The nation was horrified by the events in Selma and President Johnson spoke to Congress eight days later and called for what would become the Voting Rights Act.
. . . . This was the first nation in the history of the world to be founded with a purpose. The great phrases of that purpose still sound in every American heart, north and south: “All men are created equal” — “Government by consent of the governed” — “Give me liberty or give me death.”… Those words are a promise to every citizen that he shall share in the dignity of man.
In 2010, Florida elected Tea Party Republican Rick Scott as Governor of Florida. He has implemented a number of voter suppression measures including (i) restricting voter registration efforts so as to force Rock the Vote and the League of Women Voters to abandon Florida; (ii) purging voter rolls; (iii) new voter identification requirements; (iv) increasing restrictions on voting by non-violent felons; and (v) limiting early voting from 14 to 8 days and eliminating early voting the Sunday before the election to prevent African-American churches from leading voters to the polls as they had in the past.
Saturday I visited polling stations in Broward County on the last day of early voting. At each precinct I visited, I saw staggeringly long lines of predominately African and Latin-American voters.
In one precinct, the line circled the entire building with waits of 3-4 hours. One poll watcher told me that there were too few voting machines and that Republican Governor Scott had plenty of machines sitting idle in a warehouses. (Republicans adopted similar tactics in Ohio in 2004.) We got affidavits from discouraged voters who left, but what was more amazing was the determination of those who stayed.
Later, I visited another precinct where over 500 were still in line when the polls officially closed at 7:00 p.m. At that time, a voting official with a folding chair goes to the end of the line and those in front of her are still permitted to vote. They would be there until shortly after 10:30 p..m. In one precinct in Miami they waited until 1:00 a.m.
The voters were not alone. Campaign workers were present with water and treats and several DJ’s cranked out a great mix of hip-hop and R&B to keep spirits high. These voters understood what was going on and they weren’t gonna let Rick Scott turn them around. They wanted their voice to be heard.
In 2008, Republican Governor Charlie Crist faced similar long lines and he extended the hours of early voting – something Governor Scott has refused.
I did it because the disaster that was happening was that people weren’t being able to exercise this precious right that is the foundation of our democracy. That’s a disaster. . . When you have people waiting in line for four or five or even more hours — and a lot of them are senior citizens like they are in the state of Florida — that’s a disaster. And it’s wrong. And it’s indefensible. . . . I just don’t understand why you do something like that unless you’re trying to keep some people from the opportunity to be able to vote.
Governor Scott refused all requests to extend early voting.
Throughout the night, I thought of the Republicans and their obsession over flag lapel pins which only exemplifies their false patriotism. There is nothing patriotic about seeking to limit or discourage people from voting. Governor Scott and others in the GOP Voter Suppression machine were not half the patriots as these determined people who stood for hours to exercise their right to vote. While they may never have heard of the Edmund Pettus Bridge, the spirit of Selma was with them nonetheless.
If President Obama carries Florida on Tuesday and wins reelection as a result, he should not forget the sacrifice of these citizen heroes and Democrats should show the same determination when they return to Washington. Maybe they can start with voter protection laws, since it is tragic that nearly a half century after Selma minorities still must fight for their right to vote in America.

_Work to do_
Copy the passage on early voting in Florida word for word, from "The voters were" up to and including "Scott has refused.".

_Data shown_
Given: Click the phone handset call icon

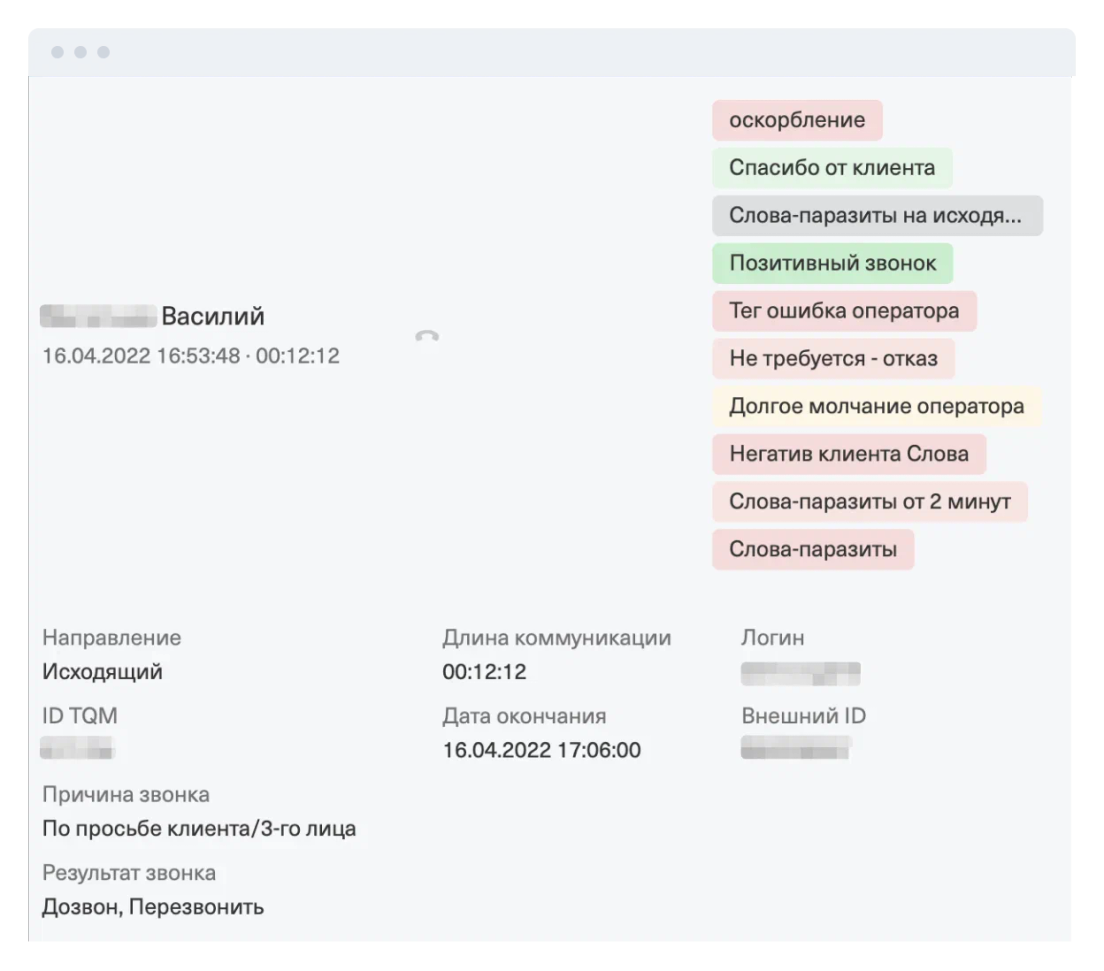Looking at the screenshot, I should coord(427,336).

_Solution to this exercise_
The voters were not alone. Campaign workers were present with water and treats and several DJ’s cranked out a great mix of hip-hop and R&B to keep spirits high. These voters understood what was going on and they weren’t gonna let Rick Scott turn them around. They wanted their voice to be heard.
In 2008, Republican Governor Charlie Crist faced similar long lines and he extended the hours of early voting – something Governor Scott has refused.